• What needs to be done
Please rewrite the entries between the line holding "has width=1181, height=595." and the line holding "center [440, 493].", inclusive, changing "screenshot" to "image" and leaving everything else as it is. Omit the pictures from your version.

• Data to use
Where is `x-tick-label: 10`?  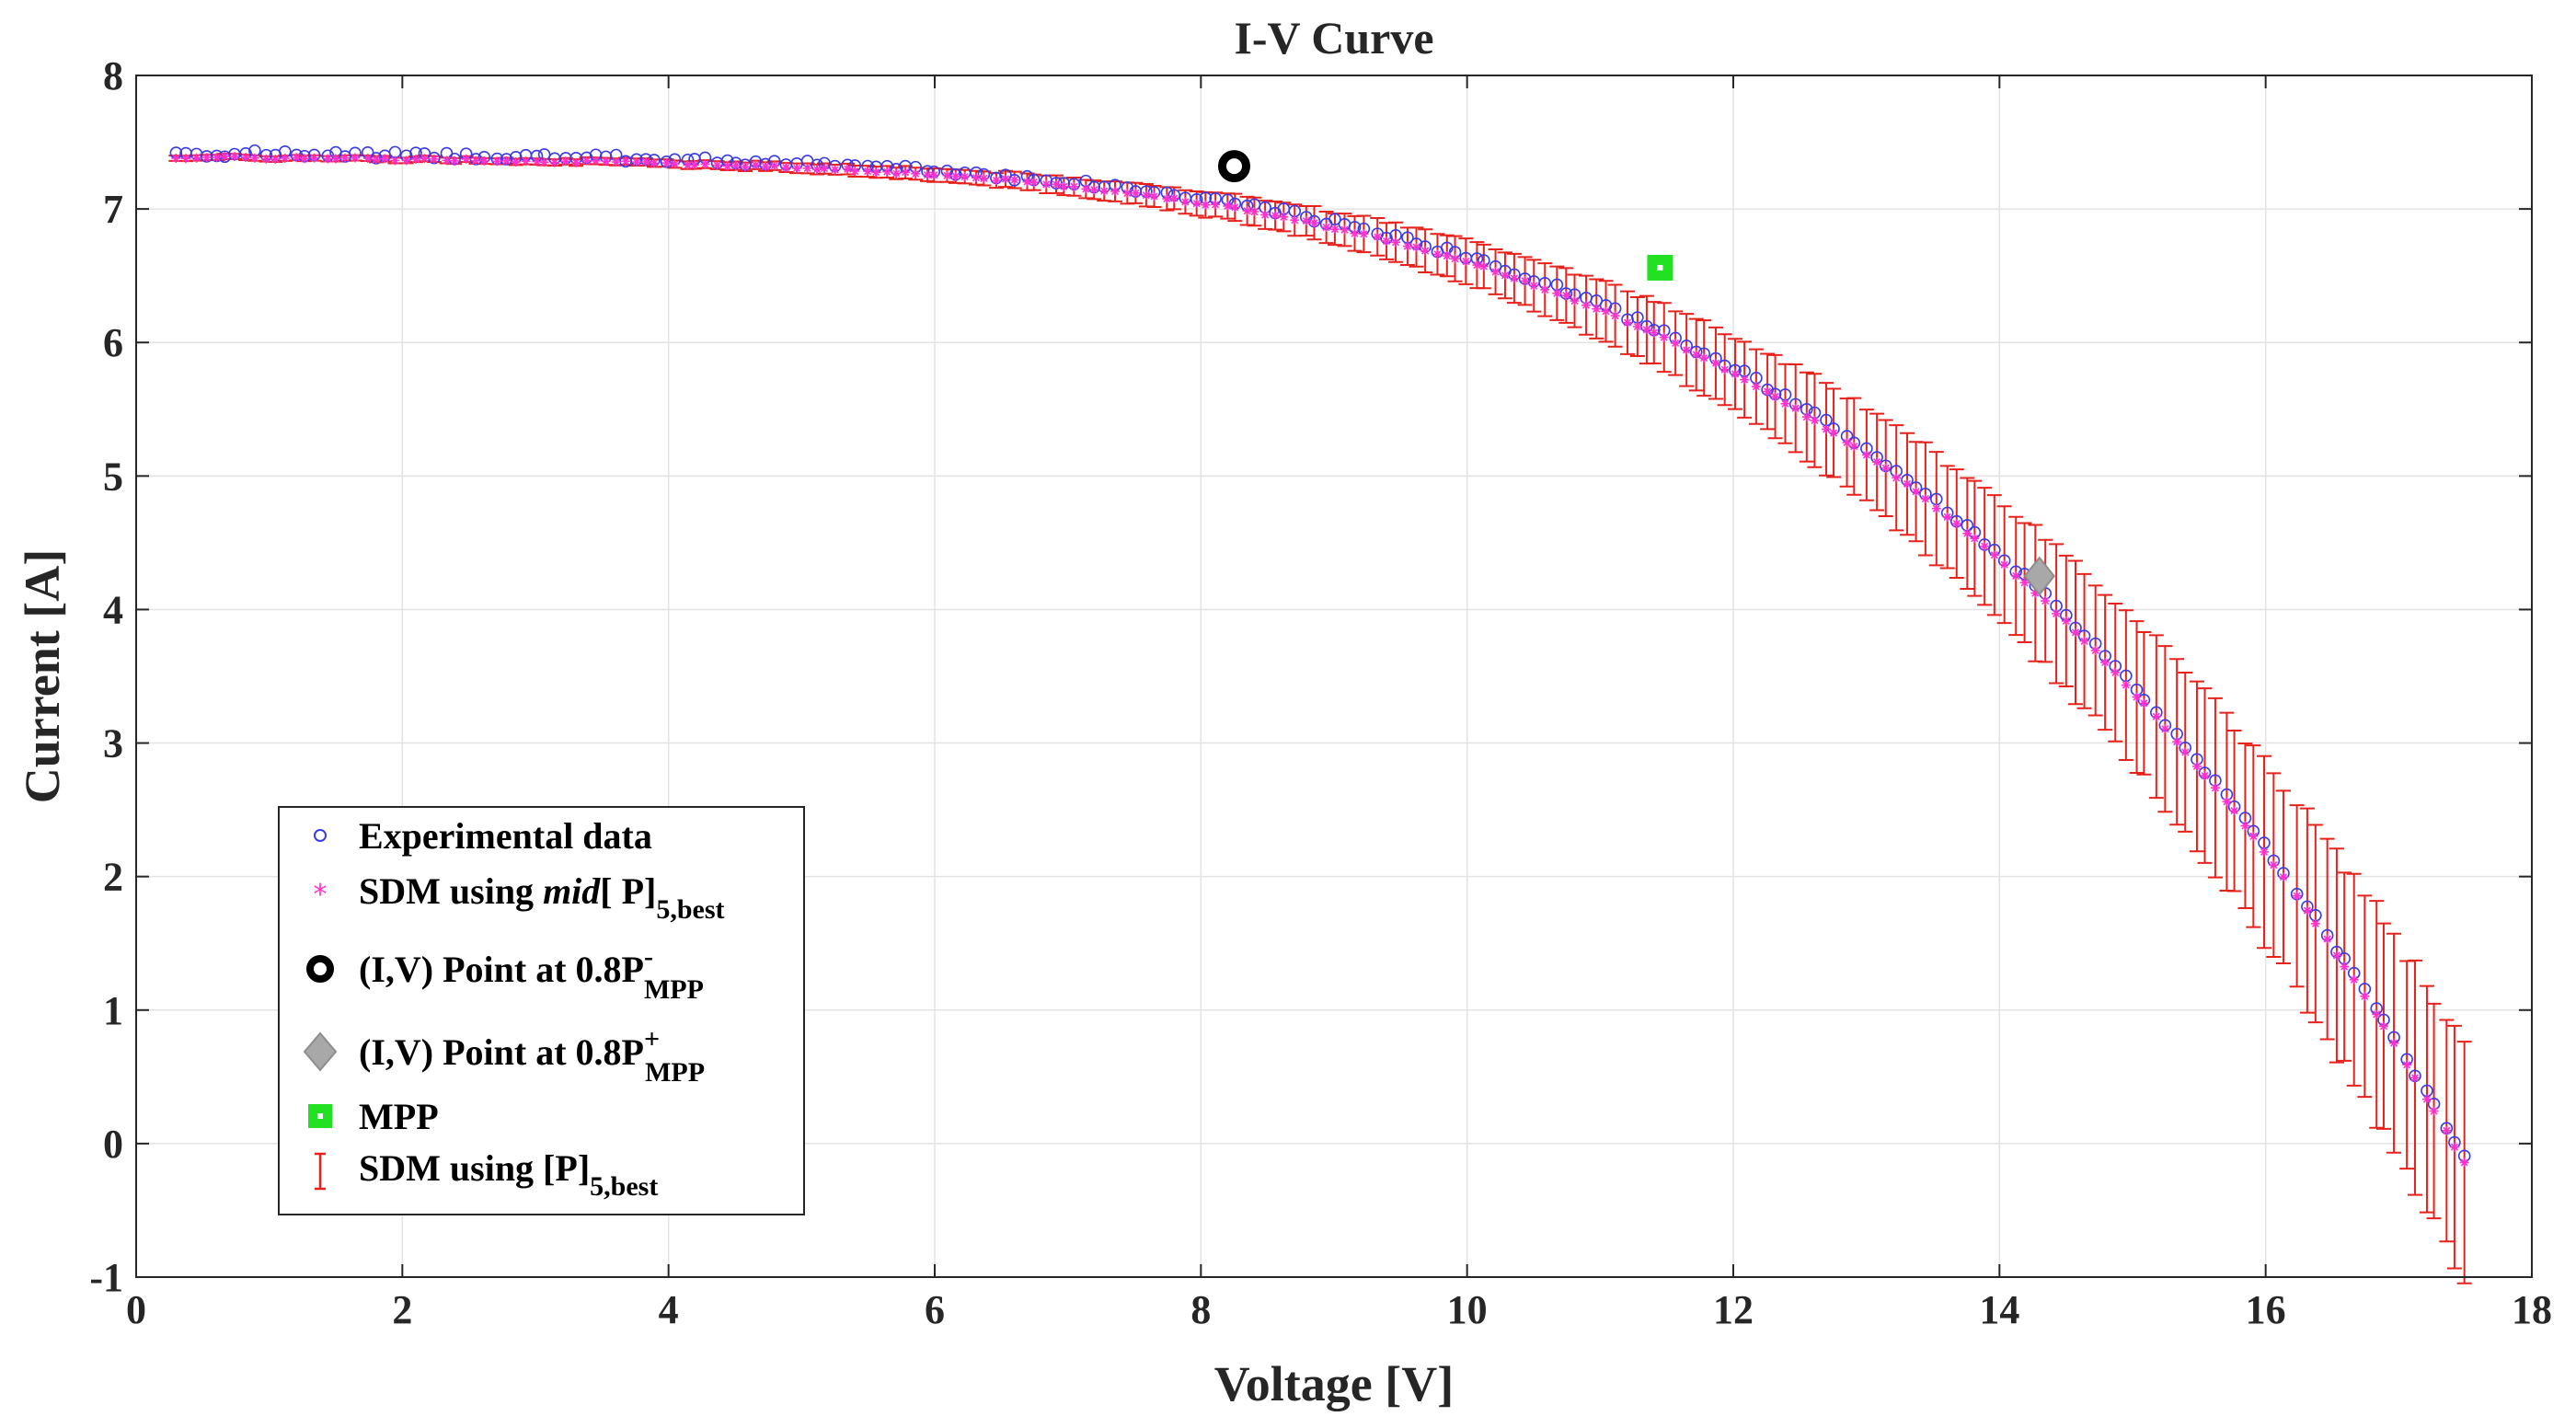
x-tick-label: 10 is located at coordinates (1468, 1309).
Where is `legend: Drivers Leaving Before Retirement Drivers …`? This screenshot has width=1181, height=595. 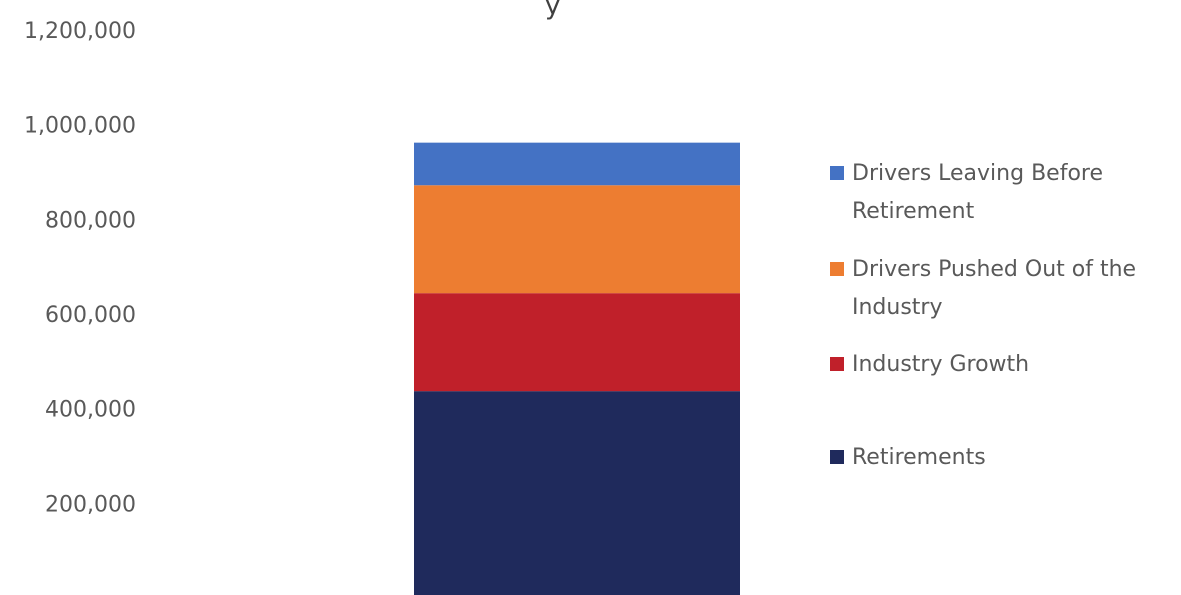
legend: Drivers Leaving Before Retirement Drivers … is located at coordinates (983, 316).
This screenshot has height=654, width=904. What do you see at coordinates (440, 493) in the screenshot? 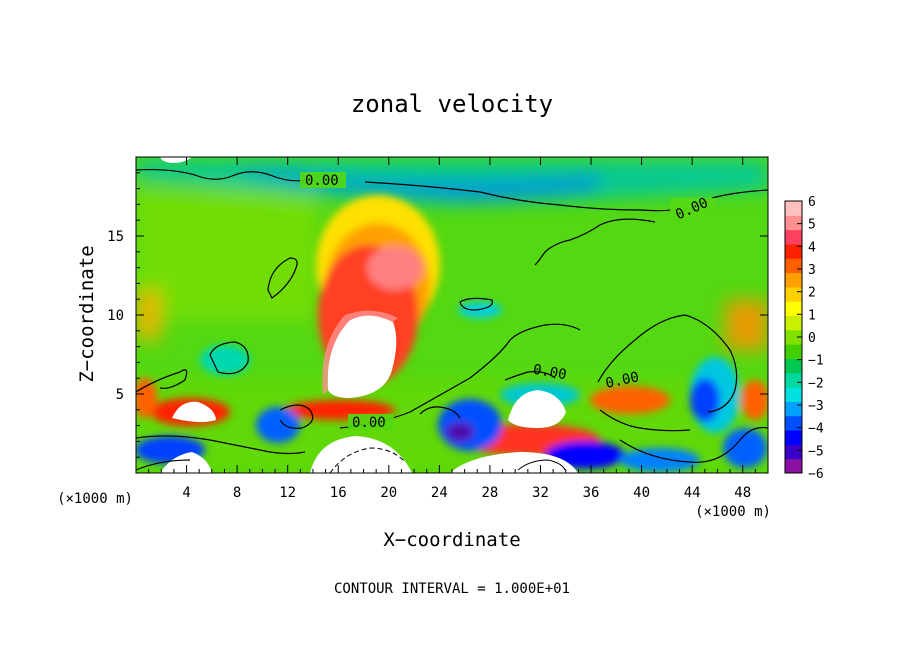
I see `x-tick-label: 24` at bounding box center [440, 493].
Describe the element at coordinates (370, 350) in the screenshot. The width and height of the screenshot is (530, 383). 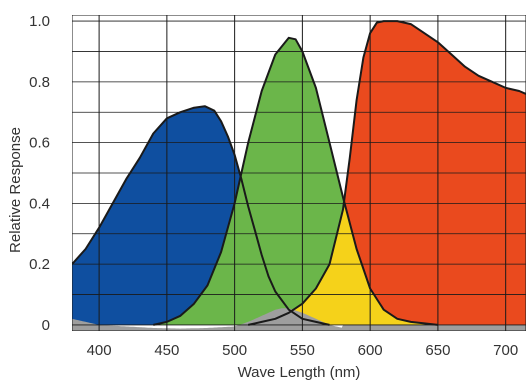
I see `x-tick-label: 600` at that location.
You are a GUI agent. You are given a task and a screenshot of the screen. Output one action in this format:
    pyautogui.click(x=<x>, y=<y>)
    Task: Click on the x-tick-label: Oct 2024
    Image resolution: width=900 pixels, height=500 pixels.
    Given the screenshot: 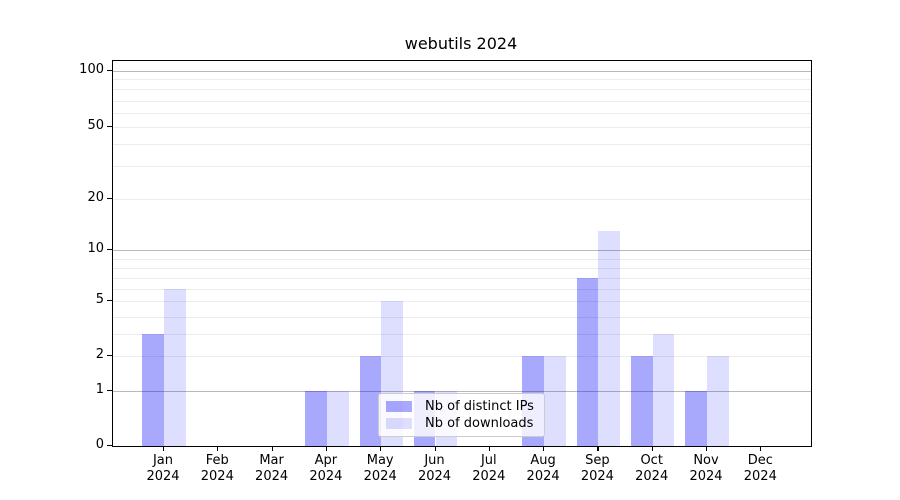 What is the action you would take?
    pyautogui.click(x=652, y=468)
    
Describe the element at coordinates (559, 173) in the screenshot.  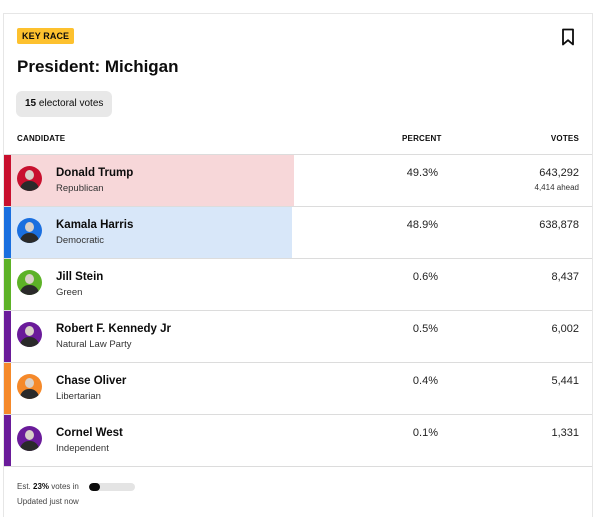
I see `candidate-votes: 643,292` at that location.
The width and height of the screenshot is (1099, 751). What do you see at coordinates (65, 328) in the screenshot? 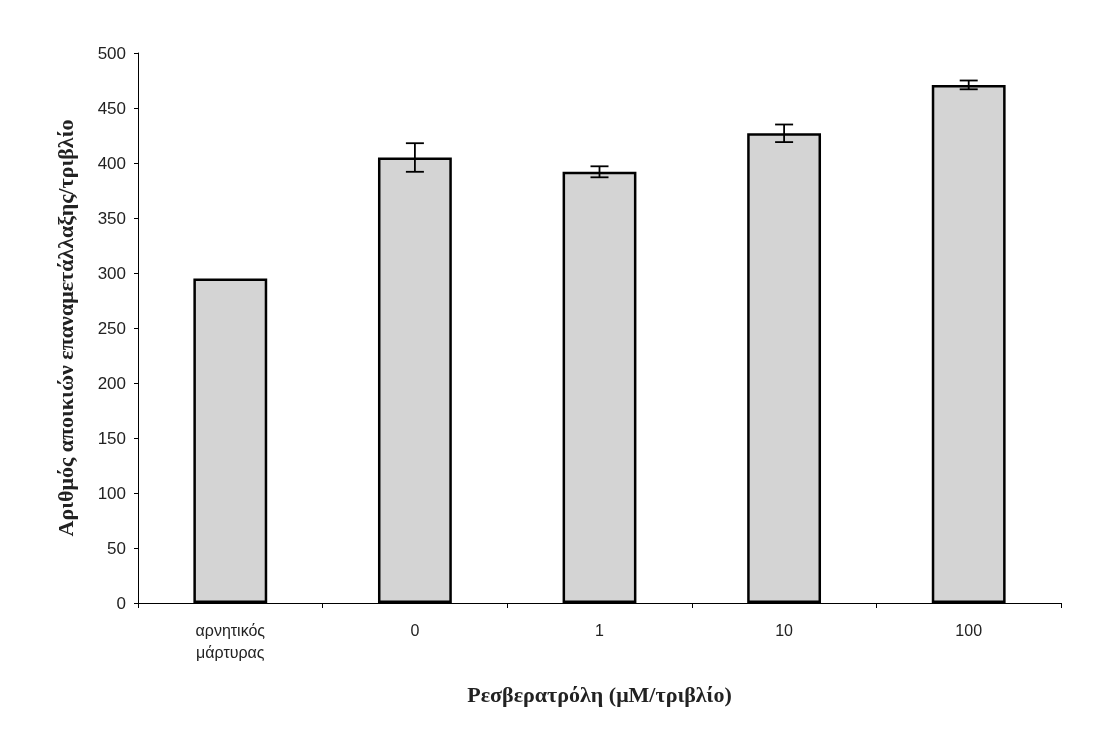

• Output of the task
Where is `legend: Drivers Leaving Before Retirement Drivers …`? This image has width=1181, height=595. 
legend: Drivers Leaving Before Retirement Drivers … is located at coordinates (983, 316).
This image has height=654, width=904. What do you see at coordinates (440, 493) in the image? 
I see `x-tick-label: 24` at bounding box center [440, 493].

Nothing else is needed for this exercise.